Social responsibility as we believe it to be is an amalgamation of the economic responsibilities of the organization, i.e. the efficient use of resources to make a profit (Friedman 1970), employee welfare, consumer welfare, as well as community welfare. So in today’s concept of social responsibility is not solely shareholder wealth maximization as was argued by Friedman but a much broader concept.
Ethics plays a crucial role in determining if the organization which undertakes socially responsible work is ethical or not. For instance, if a company tries to seize land from farmers to set up a factory, it is unethical to conduct, but if the company promises to provide jobs to all those farmers as well as compensate them for their land then the company is acting in an ethical as well as a socially responsible manner, according to Drucker.
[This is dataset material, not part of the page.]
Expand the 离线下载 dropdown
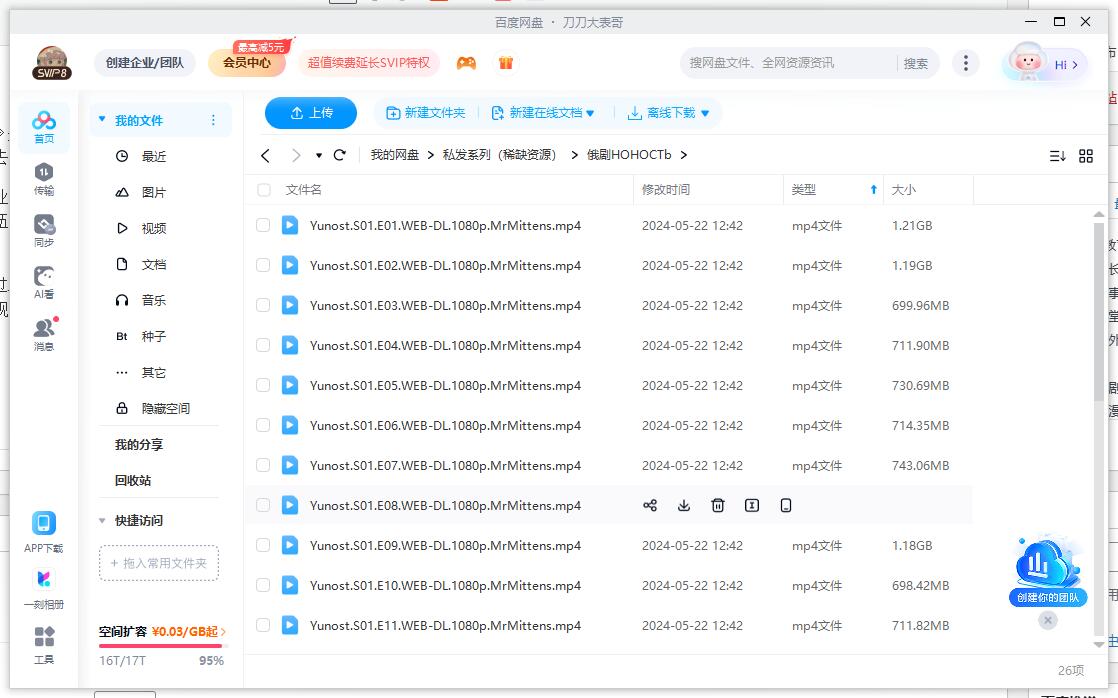 coord(670,113)
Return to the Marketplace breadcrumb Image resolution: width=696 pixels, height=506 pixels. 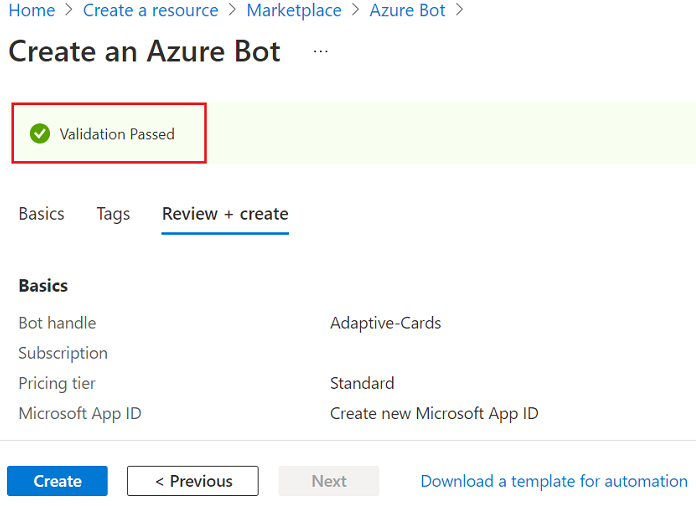[294, 10]
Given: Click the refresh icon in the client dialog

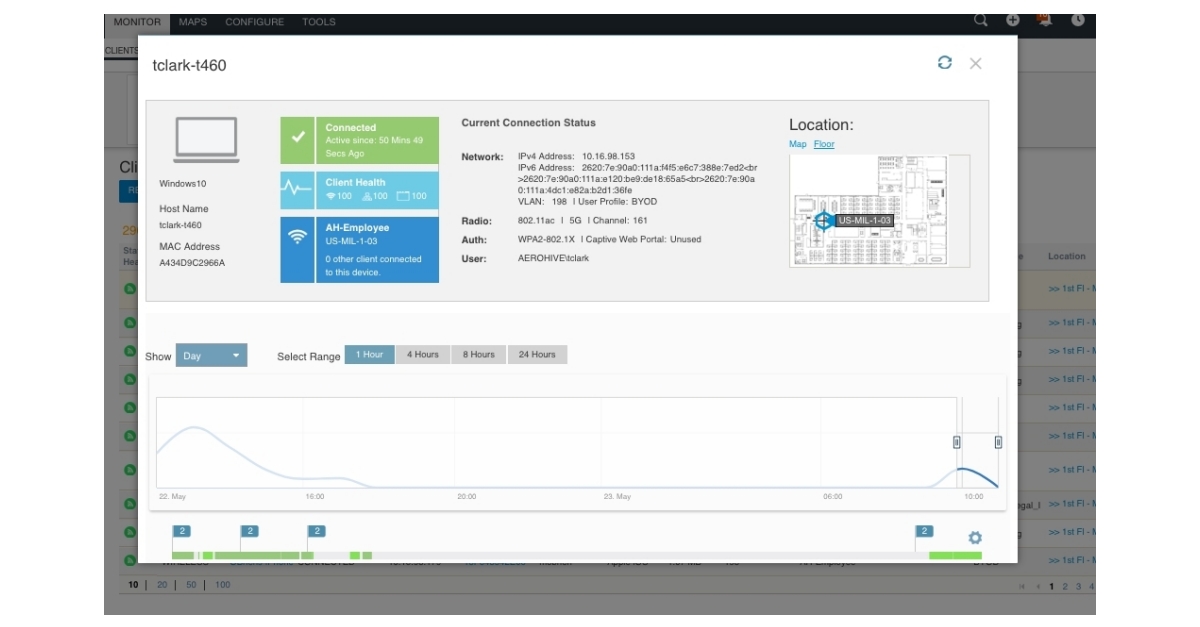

But Friedman would say that the extra money spent on training the unskilled farmers who had been hired is a wastage of shareholder’s wealth and hence the company is not socially responsible. But we believe that the social responsibility of an organization is not limited to only shareholders but also the society at large. To be more apt, today organizations and corporate executives have to be aware of their different stakeholders rather than stockholders. In business today it is the social duty of the corporate to safeguard the interest of its various stakeholders and their ethical conduct is judged by their behavior towards various stakeholders.
Reference:
Friedman, M. (1970) “The Social Responsibility of Business is to Increase its Profits”, The New York Times Magazine, pp. 32-33.
Drucker, P. F. (1981) “What is business ethics?” The Public Interest.
Sims, R. R. (2003) Ethics and Corporate Social Responsibility: Why Giants Fall, Greenwood Publishing House.
Kotler, P. (2005) Corporate Social Responsibility, Doing the Most Good For Your Company and Your Own Cause, Wiley.